Maybe you still remember the muslin shirt for my husband, it has been sitting beside my sewing machine the whole time begging me to do something about it. After Peter published his last post for the Men’s shirt sew-along several days ago, I finally picked up the muslin shirt and continue from that point.
In the first fitting, I thought the crease and folds problem were caused by the neckline being too high. However, Peter suggested here that the problem was that the shoulders need to be lowered. He was right!
There are two pattern drafting books in my bookshelves, they are for women and fitting problems are not addressed too comprehensively in the books. So I had to guess my way around or buy a better book. However, there is an advantage in participating in a sew-along, I can find help from other people! Here are two links that helped me gaining more confidence in doing the alterations:
- Alterations: Square shoulders at Stitches and Seams. Debbie said, “For sloping shoulders, you would do the opposite. I.e., lower the outer edge of the shoulder and drop the armhole the same amount.”
- Addressing FIT: The sloping shoulders at Male Pattern Boldness. A comprehensive step-by-step pictures of how Peter adjusted his pattern for his sloping shoulders.

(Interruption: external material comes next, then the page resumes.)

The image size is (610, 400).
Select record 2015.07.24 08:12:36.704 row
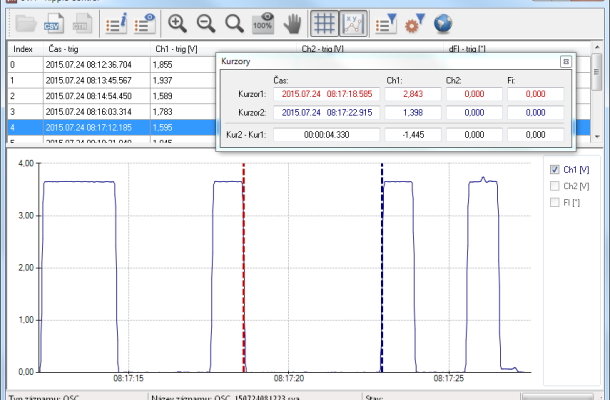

I’m going to do the sloping shoulder adjustment for my husband’s shirt. The shoulder is also a tad too long and need to be shorten a bit. Here’s what I did:
- Determining the excess amount. I pinched on the shoulder until the diagonal crease disappeared, keeping it not too tight, then pinned the excess fabric. Then I transferred the pinned amount to the pattern, lowering the shoulders of the front and back pieces. Peter lowered the shoulders only on his back piece because that’s where the diagonal crease on his shirt.
- Lowering armholes. With the upper part being pinched, the armholes are getting smaller and tighter. To prevent this, the bottom of armholes is lowered in the same amount as what I took from the shoulder. Lowering shoulder -> lowering armholes = keeping armholes in the same length as before.
- Shortening the shoulder. I placed the front piece, yoke, and back piece together and removed some amount from the shoulder, drawing a new curved line. Then I added an amount to the top of the sleeve and drew a new curved line.
Now that the pattern adjustments have been made, let’s hope that a second, better-fitting, muslin will materialize soon!